*** Data to use ***

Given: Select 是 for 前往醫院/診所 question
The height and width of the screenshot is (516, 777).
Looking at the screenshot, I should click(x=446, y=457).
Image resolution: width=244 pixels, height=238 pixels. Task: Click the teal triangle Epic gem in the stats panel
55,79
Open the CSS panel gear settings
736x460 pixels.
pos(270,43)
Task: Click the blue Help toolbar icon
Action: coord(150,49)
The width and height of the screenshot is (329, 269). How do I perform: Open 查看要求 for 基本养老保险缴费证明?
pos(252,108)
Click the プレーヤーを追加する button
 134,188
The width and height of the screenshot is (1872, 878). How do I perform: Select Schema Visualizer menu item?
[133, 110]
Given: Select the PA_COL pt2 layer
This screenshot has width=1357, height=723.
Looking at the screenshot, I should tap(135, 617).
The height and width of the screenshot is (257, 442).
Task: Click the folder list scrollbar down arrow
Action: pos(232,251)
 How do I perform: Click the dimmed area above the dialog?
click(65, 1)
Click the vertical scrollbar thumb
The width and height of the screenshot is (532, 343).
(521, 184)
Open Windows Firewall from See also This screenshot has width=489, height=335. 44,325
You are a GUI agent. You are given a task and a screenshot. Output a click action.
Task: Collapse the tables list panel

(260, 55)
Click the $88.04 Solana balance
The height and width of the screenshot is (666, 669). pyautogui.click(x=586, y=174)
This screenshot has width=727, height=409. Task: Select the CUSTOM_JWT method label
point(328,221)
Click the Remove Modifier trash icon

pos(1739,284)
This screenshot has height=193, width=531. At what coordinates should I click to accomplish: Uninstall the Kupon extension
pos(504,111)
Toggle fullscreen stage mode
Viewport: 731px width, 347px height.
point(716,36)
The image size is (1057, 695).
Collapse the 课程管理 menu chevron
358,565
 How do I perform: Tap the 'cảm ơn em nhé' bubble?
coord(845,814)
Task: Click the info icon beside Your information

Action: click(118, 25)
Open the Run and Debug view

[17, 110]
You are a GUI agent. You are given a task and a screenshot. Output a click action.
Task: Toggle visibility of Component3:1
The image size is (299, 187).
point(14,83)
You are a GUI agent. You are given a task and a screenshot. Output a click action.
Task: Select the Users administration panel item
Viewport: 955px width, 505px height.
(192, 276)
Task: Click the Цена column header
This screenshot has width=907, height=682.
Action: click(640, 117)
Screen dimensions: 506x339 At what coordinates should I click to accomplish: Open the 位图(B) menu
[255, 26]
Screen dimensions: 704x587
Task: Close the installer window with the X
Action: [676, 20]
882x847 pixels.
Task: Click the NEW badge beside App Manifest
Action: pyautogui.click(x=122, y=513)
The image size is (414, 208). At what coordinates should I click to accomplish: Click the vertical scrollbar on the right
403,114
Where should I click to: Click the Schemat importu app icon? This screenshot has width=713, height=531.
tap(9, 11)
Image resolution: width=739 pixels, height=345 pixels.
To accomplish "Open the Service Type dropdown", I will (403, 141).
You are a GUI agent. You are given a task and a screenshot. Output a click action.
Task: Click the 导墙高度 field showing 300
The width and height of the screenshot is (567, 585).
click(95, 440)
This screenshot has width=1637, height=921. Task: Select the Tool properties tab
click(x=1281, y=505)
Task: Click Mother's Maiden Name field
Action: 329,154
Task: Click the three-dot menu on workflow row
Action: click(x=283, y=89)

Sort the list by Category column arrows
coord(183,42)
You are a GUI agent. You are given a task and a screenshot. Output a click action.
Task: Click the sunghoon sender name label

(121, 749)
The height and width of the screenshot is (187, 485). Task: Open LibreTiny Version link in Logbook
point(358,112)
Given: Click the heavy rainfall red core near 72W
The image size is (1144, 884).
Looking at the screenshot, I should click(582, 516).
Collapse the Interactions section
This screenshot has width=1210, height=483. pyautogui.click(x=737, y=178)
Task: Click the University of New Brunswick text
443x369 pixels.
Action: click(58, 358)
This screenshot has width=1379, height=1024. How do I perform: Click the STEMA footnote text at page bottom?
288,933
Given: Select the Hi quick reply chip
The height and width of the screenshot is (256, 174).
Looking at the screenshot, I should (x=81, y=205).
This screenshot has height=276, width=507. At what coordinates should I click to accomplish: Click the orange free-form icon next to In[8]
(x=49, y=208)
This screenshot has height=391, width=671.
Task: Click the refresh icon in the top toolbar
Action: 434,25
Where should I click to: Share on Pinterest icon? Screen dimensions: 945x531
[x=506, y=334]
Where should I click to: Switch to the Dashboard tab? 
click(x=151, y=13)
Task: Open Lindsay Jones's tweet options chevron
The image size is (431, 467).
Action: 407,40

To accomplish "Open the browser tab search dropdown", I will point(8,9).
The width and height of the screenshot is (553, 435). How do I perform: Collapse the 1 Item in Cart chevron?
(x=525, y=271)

***

**Objective**
Copy every line of the entries above exactly, keeping the order and leaving nothing out.

**Task result**
Given: Select 是 for 前往醫院/診所 question
The height and width of the screenshot is (516, 777).
Looking at the screenshot, I should click(x=446, y=457).
Image resolution: width=244 pixels, height=238 pixels. Task: Click the teal triangle Epic gem in the stats panel
55,79
Open the CSS panel gear settings
736x460 pixels.
pos(270,43)
Task: Click the blue Help toolbar icon
Action: coord(150,49)
The width and height of the screenshot is (329, 269). How do I perform: Open 查看要求 for 基本养老保险缴费证明?
pos(252,108)
Click the プレーヤーを追加する button
 134,188
The width and height of the screenshot is (1872, 878). How do I perform: Select Schema Visualizer menu item?
[133, 110]
Given: Select the PA_COL pt2 layer
This screenshot has width=1357, height=723.
Looking at the screenshot, I should tap(135, 617).
The height and width of the screenshot is (257, 442).
Task: Click the folder list scrollbar down arrow
Action: pos(232,251)
 How do I perform: Click the dimmed area above the dialog?
click(65, 1)
Click the vertical scrollbar thumb
The width and height of the screenshot is (532, 343).
(521, 184)
Open Windows Firewall from See also This screenshot has width=489, height=335. 44,325
You are a GUI agent. You are given a task and a screenshot. Output a click action.
Task: Collapse the tables list panel

(260, 55)
Click the $88.04 Solana balance
The height and width of the screenshot is (666, 669). pyautogui.click(x=586, y=174)
This screenshot has width=727, height=409. Task: Select the CUSTOM_JWT method label
point(328,221)
Click the Remove Modifier trash icon

pos(1739,284)
This screenshot has height=193, width=531. At what coordinates should I click to accomplish: Uninstall the Kupon extension
pos(504,111)
Toggle fullscreen stage mode
Viewport: 731px width, 347px height.
point(716,36)
The image size is (1057, 695).
Collapse the 课程管理 menu chevron
358,565
 How do I perform: Tap the 'cảm ơn em nhé' bubble?
coord(845,814)
Task: Click the info icon beside Your information

Action: click(118, 25)
Open the Run and Debug view

[17, 110]
You are a GUI agent. You are given a task and a screenshot. Output a click action.
Task: Toggle visibility of Component3:1
The image size is (299, 187).
point(14,83)
You are a GUI agent. You are given a task and a screenshot. Output a click action.
Task: Select the Users administration panel item
Viewport: 955px width, 505px height.
(192, 276)
Task: Click the Цена column header
This screenshot has width=907, height=682.
Action: click(640, 117)
Screen dimensions: 506x339 At what coordinates should I click to accomplish: Open the 位图(B) menu
[255, 26]
Screen dimensions: 704x587
Task: Close the installer window with the X
Action: [676, 20]
882x847 pixels.
Task: Click the NEW badge beside App Manifest
Action: pyautogui.click(x=122, y=513)
The image size is (414, 208). At what coordinates should I click to accomplish: Click the vertical scrollbar on the right
403,114
Where should I click to: Click the Schemat importu app icon? This screenshot has width=713, height=531.
tap(9, 11)
Image resolution: width=739 pixels, height=345 pixels.
To accomplish "Open the Service Type dropdown", I will (403, 141).
You are a GUI agent. You are given a task and a screenshot. Output a click action.
Task: Click the 导墙高度 field showing 300
The width and height of the screenshot is (567, 585).
click(95, 440)
This screenshot has width=1637, height=921. Task: Select the Tool properties tab
click(x=1281, y=505)
Task: Click Mother's Maiden Name field
Action: 329,154
Task: Click the three-dot menu on workflow row
Action: click(x=283, y=89)

Sort the list by Category column arrows
coord(183,42)
You are a GUI agent. You are given a task and a screenshot. Output a click action.
Task: Click the sunghoon sender name label

(121, 749)
The height and width of the screenshot is (187, 485). Task: Open LibreTiny Version link in Logbook
point(358,112)
Given: Click the heavy rainfall red core near 72W
The image size is (1144, 884).
Looking at the screenshot, I should click(582, 516).
Collapse the Interactions section
This screenshot has width=1210, height=483. pyautogui.click(x=737, y=178)
Task: Click the University of New Brunswick text
443x369 pixels.
Action: click(58, 358)
This screenshot has width=1379, height=1024. How do I perform: Click the STEMA footnote text at page bottom?
288,933
Given: Select the Hi quick reply chip
The height and width of the screenshot is (256, 174).
Looking at the screenshot, I should (x=81, y=205).
This screenshot has height=276, width=507. At what coordinates should I click to accomplish: Click the orange free-form icon next to In[8]
(x=49, y=208)
This screenshot has height=391, width=671.
Task: Click the refresh icon in the top toolbar
Action: 434,25
Where should I click to: Share on Pinterest icon? Screen dimensions: 945x531
[x=506, y=334]
Where should I click to: Switch to the Dashboard tab? 
click(x=151, y=13)
Task: Open Lindsay Jones's tweet options chevron
The image size is (431, 467).
Action: 407,40

To accomplish "Open the browser tab search dropdown", I will point(8,9).
The width and height of the screenshot is (553, 435). How do I perform: Collapse the 1 Item in Cart chevron?
(x=525, y=271)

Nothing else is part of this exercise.